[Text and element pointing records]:
* begin *
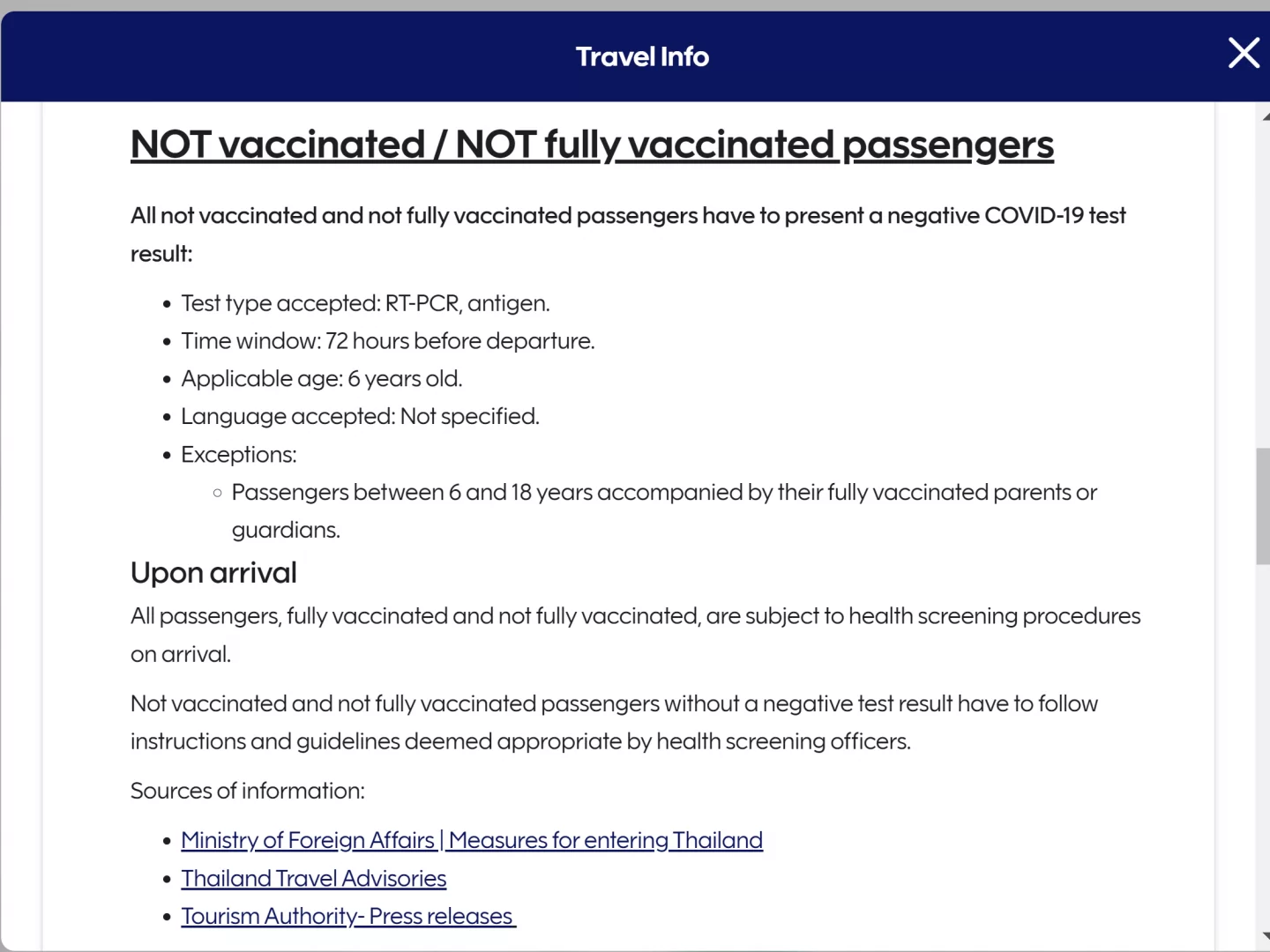
Task: Open the Thailand Travel Advisories link
Action: (314, 878)
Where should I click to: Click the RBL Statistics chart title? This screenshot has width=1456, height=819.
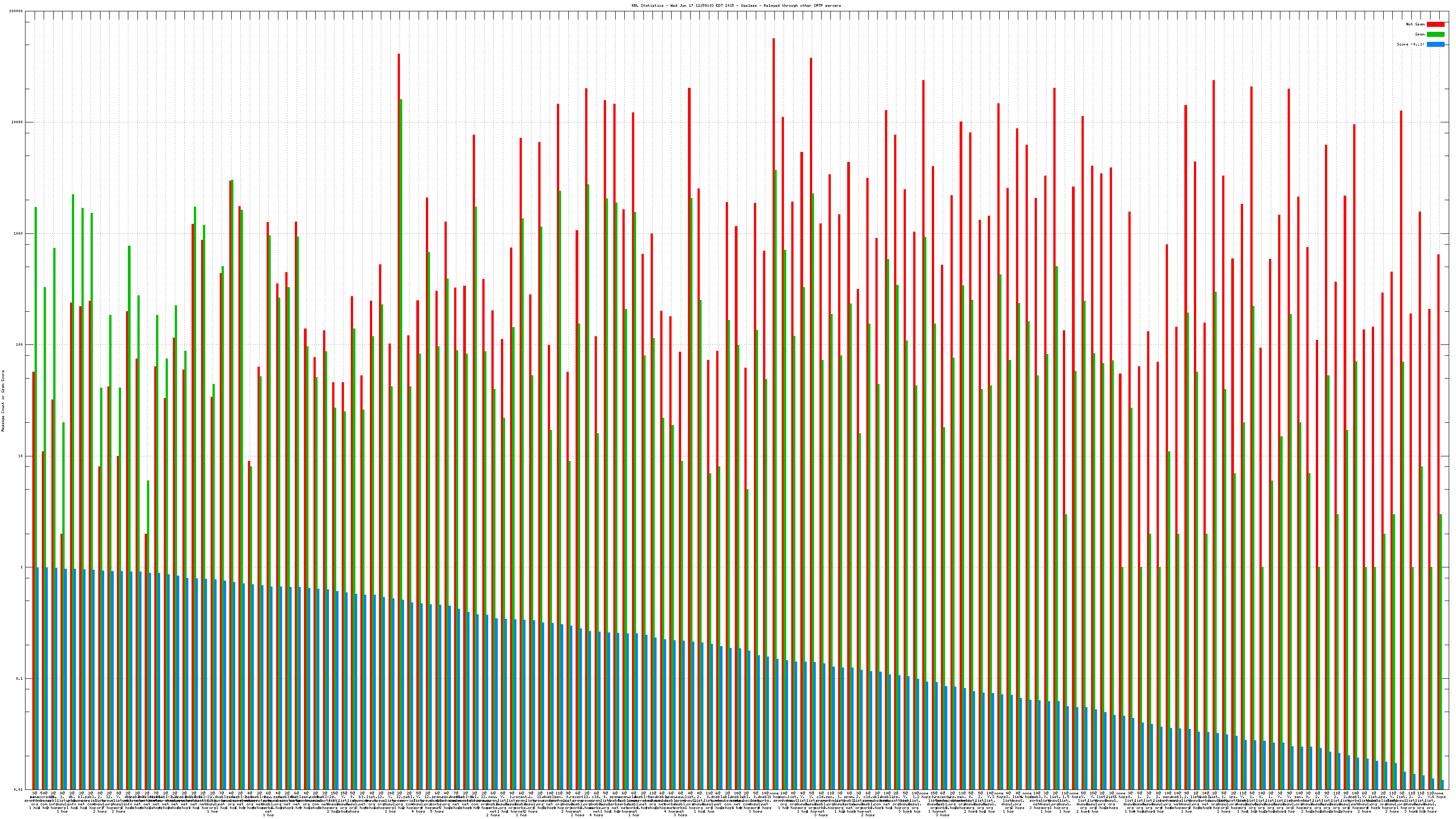pos(736,5)
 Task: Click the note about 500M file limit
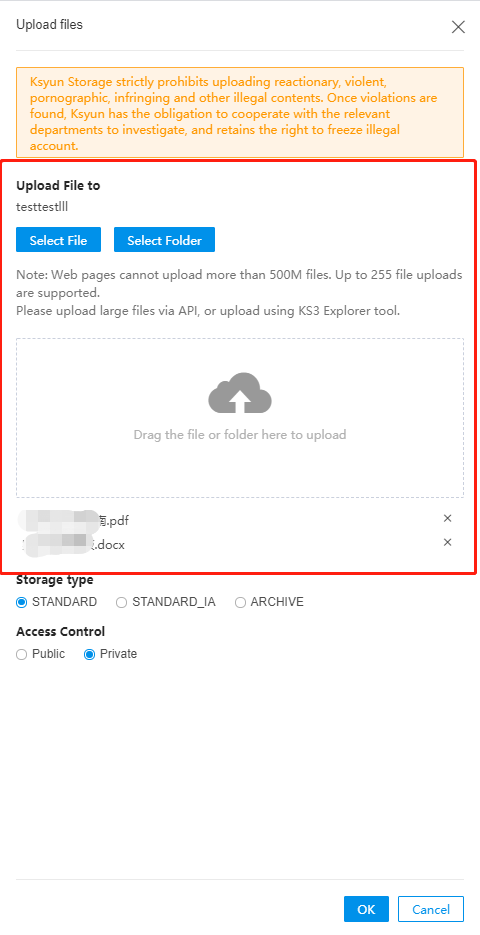[x=240, y=293]
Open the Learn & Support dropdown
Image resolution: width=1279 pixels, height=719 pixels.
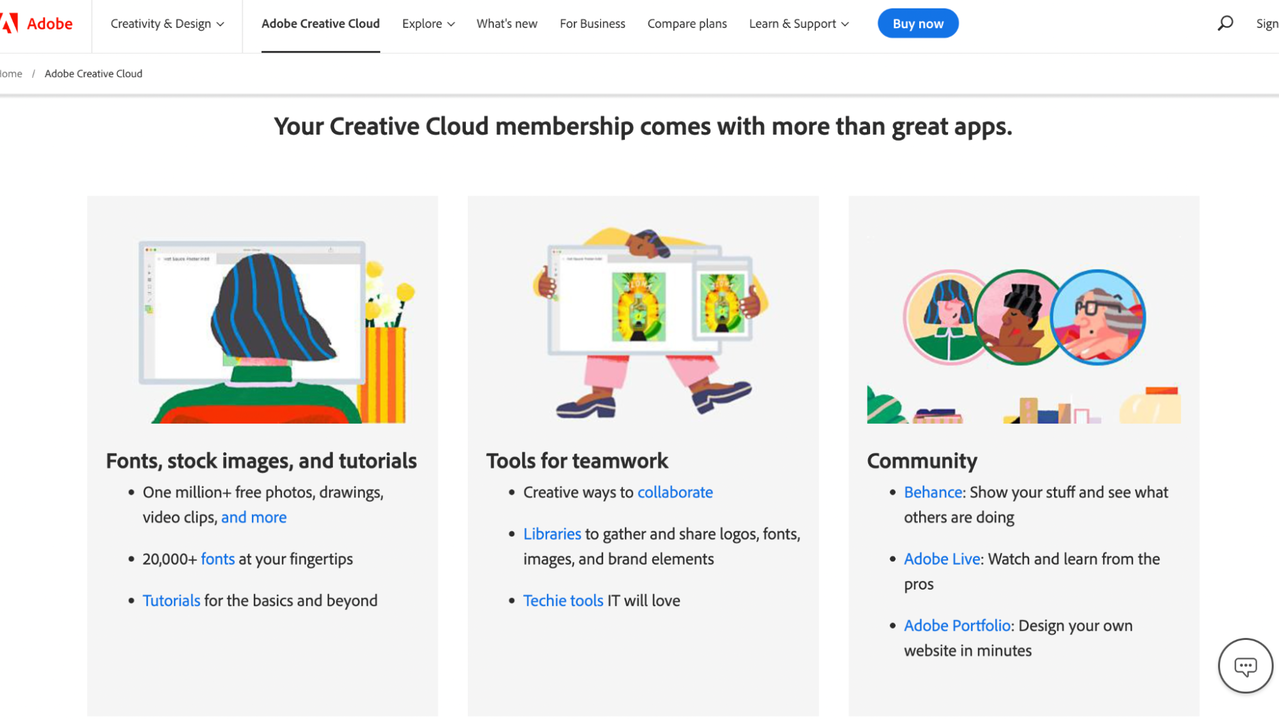coord(798,24)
* end *
[Task directions]:
Please pull out each line of the items above that contains the string "width" and copy those lines in full.

[Completed task]:
Where should I click to: Click the RBL Statistics chart title? This screenshot has width=1456, height=819.
Image resolution: width=1279 pixels, height=719 pixels.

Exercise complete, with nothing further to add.